◆ Excerpted passage ◆
-------

Computational Complexity Drawing a single sample from a rank constrained Dvine with uniform marginals using Metropolis Hastings algorithm entails time complexity of \(O(M^2)\) with the chosen proposal. Hence, time complexity for a single Gibbs sweep in our algorithm is \(O(M^2 N)\) due to the quadratic complexity of sampling the \(U_{i,.}\) variables for each of the N samples and the sampling for parameters and families of \(M \atopwithdelims ()2\) pair copulas.
A popular technique to reduce the complexity of vine inference is truncation (Joe 2014) where all copulas beyond a certain level in the vine structure are assumed to be independence copulas. This can potentially lead to linear complexity per sampling step per data point. Our algorithm can be extended for truncated vines but we do not investigate this further in this paper.

-------

(Stored data entries)
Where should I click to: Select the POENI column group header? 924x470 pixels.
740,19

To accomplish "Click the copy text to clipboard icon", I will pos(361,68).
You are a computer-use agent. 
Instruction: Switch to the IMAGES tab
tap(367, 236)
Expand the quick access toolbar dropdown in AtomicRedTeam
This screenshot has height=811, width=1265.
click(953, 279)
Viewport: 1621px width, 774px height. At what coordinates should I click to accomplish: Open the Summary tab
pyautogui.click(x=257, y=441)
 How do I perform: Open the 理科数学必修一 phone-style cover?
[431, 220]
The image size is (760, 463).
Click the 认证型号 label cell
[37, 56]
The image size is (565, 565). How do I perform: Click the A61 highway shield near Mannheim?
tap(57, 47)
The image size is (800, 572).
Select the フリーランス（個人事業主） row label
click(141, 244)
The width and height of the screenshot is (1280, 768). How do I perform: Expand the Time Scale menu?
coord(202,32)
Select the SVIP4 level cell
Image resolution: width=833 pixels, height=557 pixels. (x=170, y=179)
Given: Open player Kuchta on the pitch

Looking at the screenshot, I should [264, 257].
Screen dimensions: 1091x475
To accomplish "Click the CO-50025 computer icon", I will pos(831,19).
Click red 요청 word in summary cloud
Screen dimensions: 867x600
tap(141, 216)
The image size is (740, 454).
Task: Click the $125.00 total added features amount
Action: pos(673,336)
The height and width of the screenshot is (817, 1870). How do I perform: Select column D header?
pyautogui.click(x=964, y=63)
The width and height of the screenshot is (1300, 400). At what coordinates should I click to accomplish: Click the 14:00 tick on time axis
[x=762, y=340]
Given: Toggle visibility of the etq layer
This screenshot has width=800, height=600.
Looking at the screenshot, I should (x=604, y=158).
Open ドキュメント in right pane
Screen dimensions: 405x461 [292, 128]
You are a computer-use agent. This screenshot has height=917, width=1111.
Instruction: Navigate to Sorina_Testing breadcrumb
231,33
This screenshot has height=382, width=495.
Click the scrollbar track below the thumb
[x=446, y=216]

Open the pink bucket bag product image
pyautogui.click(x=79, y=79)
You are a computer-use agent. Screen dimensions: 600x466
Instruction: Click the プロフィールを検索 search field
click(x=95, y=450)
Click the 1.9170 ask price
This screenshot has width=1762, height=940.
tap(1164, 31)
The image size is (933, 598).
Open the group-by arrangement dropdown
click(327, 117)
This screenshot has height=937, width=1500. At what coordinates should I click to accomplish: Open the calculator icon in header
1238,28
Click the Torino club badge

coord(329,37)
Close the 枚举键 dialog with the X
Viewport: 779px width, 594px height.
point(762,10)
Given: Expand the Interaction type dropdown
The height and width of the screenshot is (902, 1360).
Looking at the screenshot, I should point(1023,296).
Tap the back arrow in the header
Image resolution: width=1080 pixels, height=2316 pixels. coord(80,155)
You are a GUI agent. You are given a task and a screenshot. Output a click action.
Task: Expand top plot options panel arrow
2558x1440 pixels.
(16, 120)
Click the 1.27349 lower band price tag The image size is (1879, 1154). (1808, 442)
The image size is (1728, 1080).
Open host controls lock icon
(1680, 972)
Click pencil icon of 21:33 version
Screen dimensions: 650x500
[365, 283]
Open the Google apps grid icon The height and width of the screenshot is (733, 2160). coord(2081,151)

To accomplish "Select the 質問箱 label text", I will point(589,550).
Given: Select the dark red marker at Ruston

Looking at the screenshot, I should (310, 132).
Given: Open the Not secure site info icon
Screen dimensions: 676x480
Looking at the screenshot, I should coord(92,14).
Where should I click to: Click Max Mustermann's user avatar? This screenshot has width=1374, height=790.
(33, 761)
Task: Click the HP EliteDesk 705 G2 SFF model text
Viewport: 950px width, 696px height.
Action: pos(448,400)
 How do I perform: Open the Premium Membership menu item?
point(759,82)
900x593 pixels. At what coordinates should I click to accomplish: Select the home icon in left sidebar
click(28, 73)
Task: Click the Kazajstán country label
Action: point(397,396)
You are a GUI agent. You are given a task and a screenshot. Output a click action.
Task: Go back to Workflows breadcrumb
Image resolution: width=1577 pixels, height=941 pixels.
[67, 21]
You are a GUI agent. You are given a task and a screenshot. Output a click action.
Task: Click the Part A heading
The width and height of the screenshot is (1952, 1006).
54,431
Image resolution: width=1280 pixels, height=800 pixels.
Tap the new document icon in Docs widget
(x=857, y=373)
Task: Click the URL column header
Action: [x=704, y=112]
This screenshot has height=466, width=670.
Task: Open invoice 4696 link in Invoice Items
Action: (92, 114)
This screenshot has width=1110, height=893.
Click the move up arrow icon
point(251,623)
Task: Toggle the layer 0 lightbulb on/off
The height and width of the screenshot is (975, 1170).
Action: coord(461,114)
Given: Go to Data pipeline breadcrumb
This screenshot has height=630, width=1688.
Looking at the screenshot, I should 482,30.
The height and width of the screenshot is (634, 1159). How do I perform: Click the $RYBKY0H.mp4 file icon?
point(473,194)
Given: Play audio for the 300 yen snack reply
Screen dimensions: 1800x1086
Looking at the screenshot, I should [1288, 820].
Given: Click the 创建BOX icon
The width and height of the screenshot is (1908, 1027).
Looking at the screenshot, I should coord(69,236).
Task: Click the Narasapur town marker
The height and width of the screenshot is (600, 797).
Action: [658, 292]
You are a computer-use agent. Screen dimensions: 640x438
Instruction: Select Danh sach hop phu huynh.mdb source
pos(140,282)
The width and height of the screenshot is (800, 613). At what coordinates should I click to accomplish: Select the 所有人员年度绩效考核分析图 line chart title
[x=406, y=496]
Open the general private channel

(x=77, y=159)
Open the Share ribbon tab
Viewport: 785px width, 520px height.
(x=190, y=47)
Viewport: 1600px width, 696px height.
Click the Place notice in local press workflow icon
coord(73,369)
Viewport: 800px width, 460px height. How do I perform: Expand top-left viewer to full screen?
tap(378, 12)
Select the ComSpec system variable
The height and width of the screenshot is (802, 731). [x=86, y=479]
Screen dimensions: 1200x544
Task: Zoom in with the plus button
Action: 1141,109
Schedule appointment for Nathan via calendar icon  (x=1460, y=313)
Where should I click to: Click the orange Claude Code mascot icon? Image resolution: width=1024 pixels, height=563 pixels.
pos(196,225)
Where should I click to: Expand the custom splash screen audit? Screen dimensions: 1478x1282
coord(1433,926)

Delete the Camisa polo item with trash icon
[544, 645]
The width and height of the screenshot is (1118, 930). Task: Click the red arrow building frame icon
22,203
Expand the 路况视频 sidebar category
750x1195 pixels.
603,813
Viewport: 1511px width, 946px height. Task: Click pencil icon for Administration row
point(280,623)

-------

◆ Explore the material ◆
(1) In the passage on computational complexity, what does truncation assume about all copulas beyond a certain level in the vine structure?
(2) Rewrite the paragraph of the passage on computational complexity that begins "A popular technique to reduce" as a short bulleted list that keeps its main facts.

◆ Responses to the exercise ◆
(1) They are assumed to be independence copulas.

(2)
- Truncation (Joe 2014) is a popular technique for reducing the complexity of vine inference.
- It assumes that all copulas beyond a certain level in the vine structure are independence copulas.
- This can potentially give linear complexity per sampling step per data point.
- The algorithm can be extended to truncated vines, but the paper does not investigate this further.